**作業内容:**
**A.** 作品紹介の文章のうち「この作品は、洗濯物が少しでも」から「を競争させるのも楽しいです。」までを、「しゃくとり虫」を「いもむし」に置き換えて書き直すこと。
**B.** 作品紹介の文章の続きを、示された最後の文のあとから書き継ぐこと。

**本文:**
• • •

この作品は、洗濯物が少しでも速く乾くようにと考えた物ほし器です。洗濯物が乾くには、気温だけではなく、風が関係することを知りました。風が無い時には、モーターが物ほし器を回転させ、洗濯物を乾かします。モーターを回す電池は、太陽電池で充電されます。また、風が吹くと自動的にスイッチが切れ、モーターの回転を止めるしくみが備わっていて、充電してある電気を節約します。実際に回転させた方が速く乾くことも確認しました。

特許庁長官賞

しゃくとり虫の運動会

山口県防府市立新田小学校2年 岡田 真理子

この作品は、しゃくとり虫のおもしろい動きを表したいと思って作りました。しゃくとり虫には磁石を、通り道には鉄の板を貼り付けました。板の貼り方に仕掛けがあって、筒を回すと、頭とおしりの磁石が鉄の板にくっついて、かわりばんこに動くように工夫しています。その様子は再現したいと思ったしゃくとり虫の動きに似ています。しゃくとり虫がごちそうのみかんを追っかける様子や、2匹を競争させるのも楽しいです。

発明協会会長賞

おでかけチェックボード

秋田県大館市立扇田小学校2年 金谷 茉陽

この作品は、お母さんとお出かけするときや、一人で鍵をかけて出かけなければいけないときに、鍵をかけてから「あれっ、ガスを止めたかな?」と思うことが多いので、何か良い方法はないかと思って考えました。上から鍵を入れ、それぞれの項目がOKならバーを左に押します。チェックが一つずつ終わると順番に鍵が落ちてきます。安心してお出かけができるように全部のチェックが終わらないと鍵が出てこないようにくふうしました。

• • •

**提供資料:**
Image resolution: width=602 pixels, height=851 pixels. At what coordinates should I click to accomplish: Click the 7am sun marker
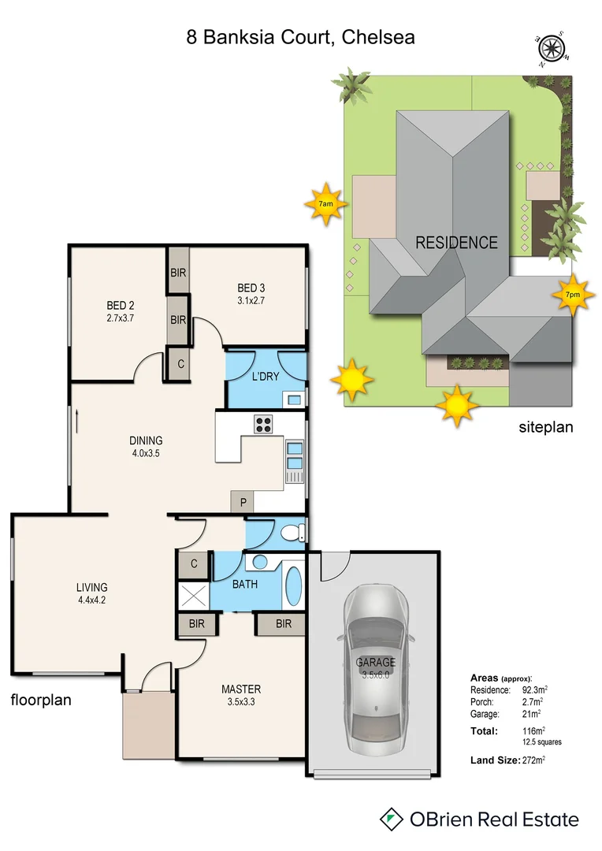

• • •

**期待される出力:**
**A.**
この作品は、洗濯物が少しでも速く乾くようにと考えた物ほし器です。洗濯物が乾くには、気温だけではなく、風が関係することを知りました。風が無い時には、モーターが物ほし器を回転させ、洗濯物を乾かします。モーターを回す電池は、太陽電池で充電されます。また、風が吹くと自動的にスイッチが切れ、モーターの回転を止めるしくみが備わっていて、充電してある電気を節約します。実際に回転させた方が速く乾くことも確認しました。

特許庁長官賞

いもむしの運動会

山口県防府市立新田小学校2年 岡田 真理子

この作品は、いもむしのおもしろい動きを表したいと思って作りました。いもむしには磁石を、通り道には鉄の板を貼り付けました。板の貼り方に仕掛けがあって、筒を回すと、頭とおしりの磁石が鉄の板にくっついて、かわりばんこに動くように工夫しています。その様子は再現したいと思ったいもむしの動きに似ています。いもむしがごちそうのみかんを追っかける様子や、2匹を競争させるのも楽しいです。

**B.**
発明協会会長賞

おばあちゃんの靴べらステッキ

愛知県碧南市立東中学校 2年 岡部 華佳

この作品は、祖母のために考えました。私の祖母は、出かけるのが好きでしたが最近はひざが悪く、あまり出かけません。足元から遠くの靴を近くに寄せるときや、靴をはくときにひざを曲げるのが大変なのだそうです。これを使えば、遠くにある靴をはさんで足元まで持ってこられるし、ステッキとして地面についたまま靴べらとして靴をはくことも出来ます。祖母は、「これを使うとひざが楽だし、片足を上げたとき体がふらつかないのでとても楽だよ。」と喜んでくれました。

発明協会会長賞

もう一度じゃ口

香川県立坂出工業高等学校2年 藤田 賢治 1年 海野 直紀

この作品は、水道の水を再利用するじゃ口です。今年の夏は学校の水道も半分が使用禁止になるほど水不足だったので製作しました。流速の変化により負圧を発生させる(ベルヌーイ効果)装置を水道のじゃ口に取り付け、一度使用した受け皿の中の水をホースで装置まで吸い上げ、水道の水と一緒に装置のじゃ口から出します。受け皿がじゃ口から1m下にあるとき、4割程度の水を再利用することができます。足洗い場用として利用します。

日本弁理士会会長賞

スムース・リーフ

愛知県丹羽郡大口町立大口北小学校4年 水谷 玲那

この作品は、お母さんが布団のシーツのカバーのファスナーで生地を挟んで困っているのを見て、何か工夫できないか考え、作ったものです。布団のシーツやクッションのカバーのファスナーに取り付けて、ファスナーを開閉します。すると、生地をはさむことなく、スムースにファスナーを開けたり閉めたりすることができます。葉っぱ(リーフ)の形をしているので「スムース・リーフ」と名付けました。とても便利です。

NHK会長賞

げろげろかえる

秋田県大館市立有浦小学校1年 三浦 星菜

この作品は、毎年夏になると家の周りでかえるがげろげろと鳴くので、何かで同じような音が出せたら面白いだろうなと思い作りました。コップの下の透明な1本のストローを動かすことによって、顔・手・足をうごかしながら同時にコップの底にあけた穴にストローのギザギザがこすれて、かえるの鳴き声のような音が出ます。コップの底の穴にセロテープを貼ることで、かえるの鳴き声にもっと近づくようにくふうしました。

毎日新聞社賞

鬼がたいこをたたく目ざまし時計

三重県津市立千里ヶ丘小学校3年 江口 優輝

この作品は、目ざまし時計の音に音センサーが反応して、モーターに電流が流れると鬼の人形がたいこをたたいて、朝を知らせてくれる目ざまし時計です。小さなマイクで音をひろうので、市販のいろいろな目ざまし時計と自由に組み合わせて使うことができます。鬼のうではギアとカムで動かしています。ばち棒の中にバネをしかけてあるので、たいこに当たるとすぐにはね返り、革を押さえないため、音がよく響くようになっています。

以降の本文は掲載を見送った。